Opinion
H042613
11-08-2016
NOT TO BE PUBLISHED IN OFFICIAL REPORTS
California Rules of Court, rule 8.1115(a), prohibits courts and parties from citing or relying on opinions not certified for publication or ordered published, except as specified by rule 8.1115(b). This opinion has not been certified for publication or ordered published for purposes of rule 8.1115. (Santa Clara County Super. Ct. No. C1387827 & C1366346)
Defendant Joseph Eric Pesti appeals from the trial court's denial of his petition for resentencing pursuant to Proposition 47. (Pen. Code § 1170.18, subd. (a)). He asserts that his felony convictions of second-degree burglary now qualify as misdemeanor shoplifting offenses as defined by section 459.5. In addition, defendant argues that the trial court erred in imposing sentencing enhancements for his prior prison terms and on-bail status, because the court had already designated these prior convictions as misdemeanors pursuant to Proposition 47.
All further unspecified statutory references are to the Penal Code.
STATEMENT OF THE FACTS AND CASE
On July 22, 2013, defendant went into the Mission Lanes Bowling Alley in Milpitas at 2:00 p.m., broke the side glass portion of a gaming machine and stole several items from the top rack. The police report of the theft states that the value of the property defendant stole was $750.00.
On August 16, 2013, defendant went into Golfland Video Arcade in Sunnyvale, drilled a small hole into a game prize dispenser and removed a prize voucher for an Apple iPod Mini. Defendant returned to the Golfland the next day and attempted to redeem the stolen voucher.
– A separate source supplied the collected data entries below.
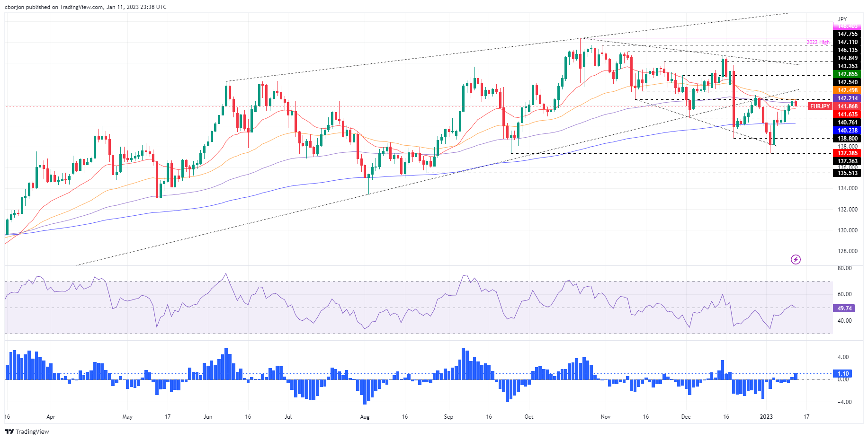Select the Jun marker on time axis
868x440 pixels.
click(207, 417)
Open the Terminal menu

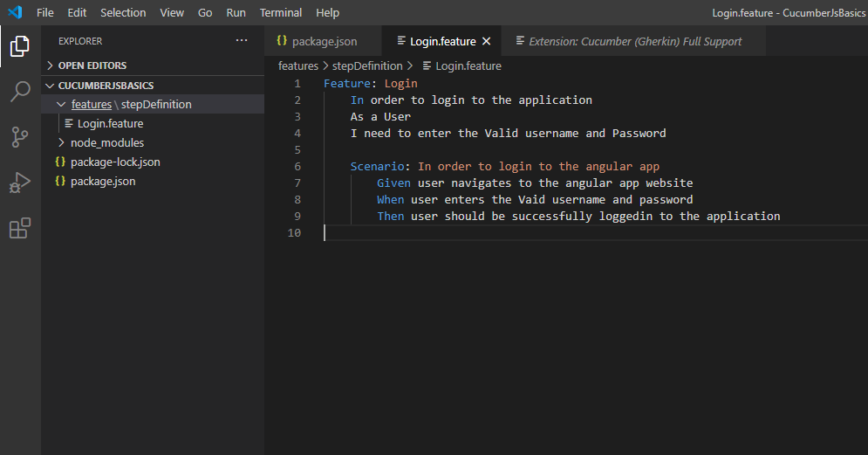coord(281,12)
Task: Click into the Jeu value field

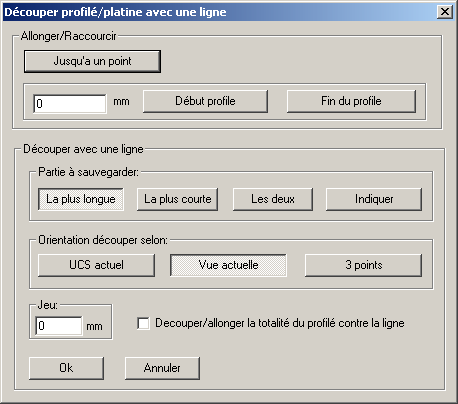Action: pyautogui.click(x=59, y=326)
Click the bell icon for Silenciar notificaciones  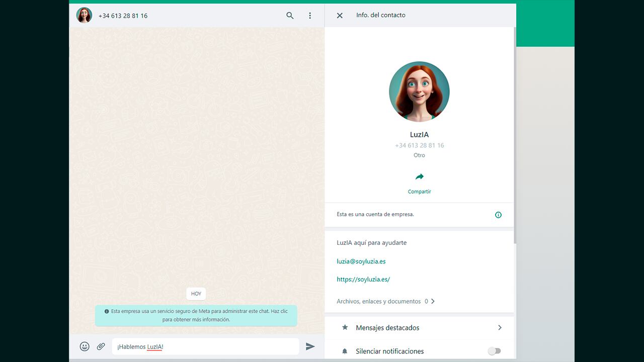coord(345,351)
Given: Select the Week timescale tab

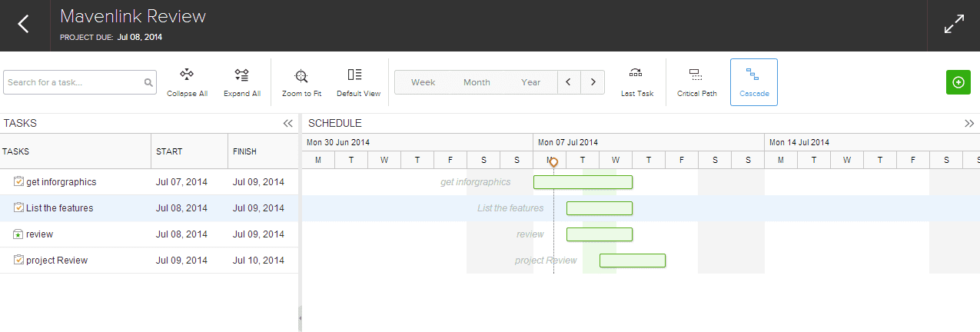Looking at the screenshot, I should click(x=423, y=82).
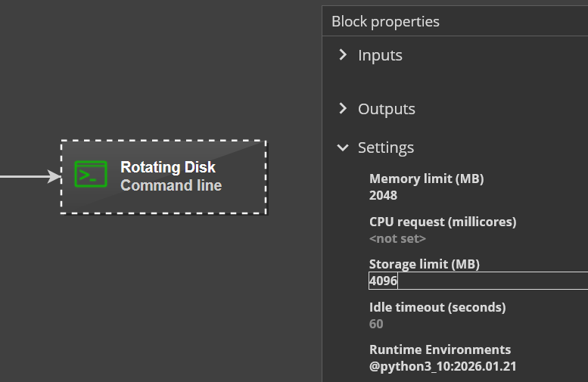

On January 15, 2014, defendant was charged with three counts of second-degree burglary (§§ 459, 460, subd. (b); counts 1-3), two counts of vehicle burglary (§§ 459, 460, subd. (b); counts 4, 7), 10 counts of receiving stolen property (§ 496, subd. (a); counts 5, 8-16, 21), two counts of possession of methamphetamine (Health & Saf. Code, § 11377, subd. (a); counts 6, 19), two counts of using personal identifying information without authorization (Pen. Code, § 530.5, subd. (a); counts 17-18), and one count of misdemeanor possession of controlled substance paraphernalia (Health & Saf. Code, § 11364.1; count 20). The complaint alleged three prior strikes (§§ 667, subds. (b)-(i), 1170.12), three prior prison terms (§ 667.5, subd. (b)), and that defendant committed the offense while on bail (§ 12022.1).
On February 10, 2014, defendant pleaded no contest to two counts of second-degree burglary, and one count of using personal identifying information without authorization. Defendant also admitted the three prior strike convictions, the three prison priors and the on-bail enhancement. The remaining charges were dismissed.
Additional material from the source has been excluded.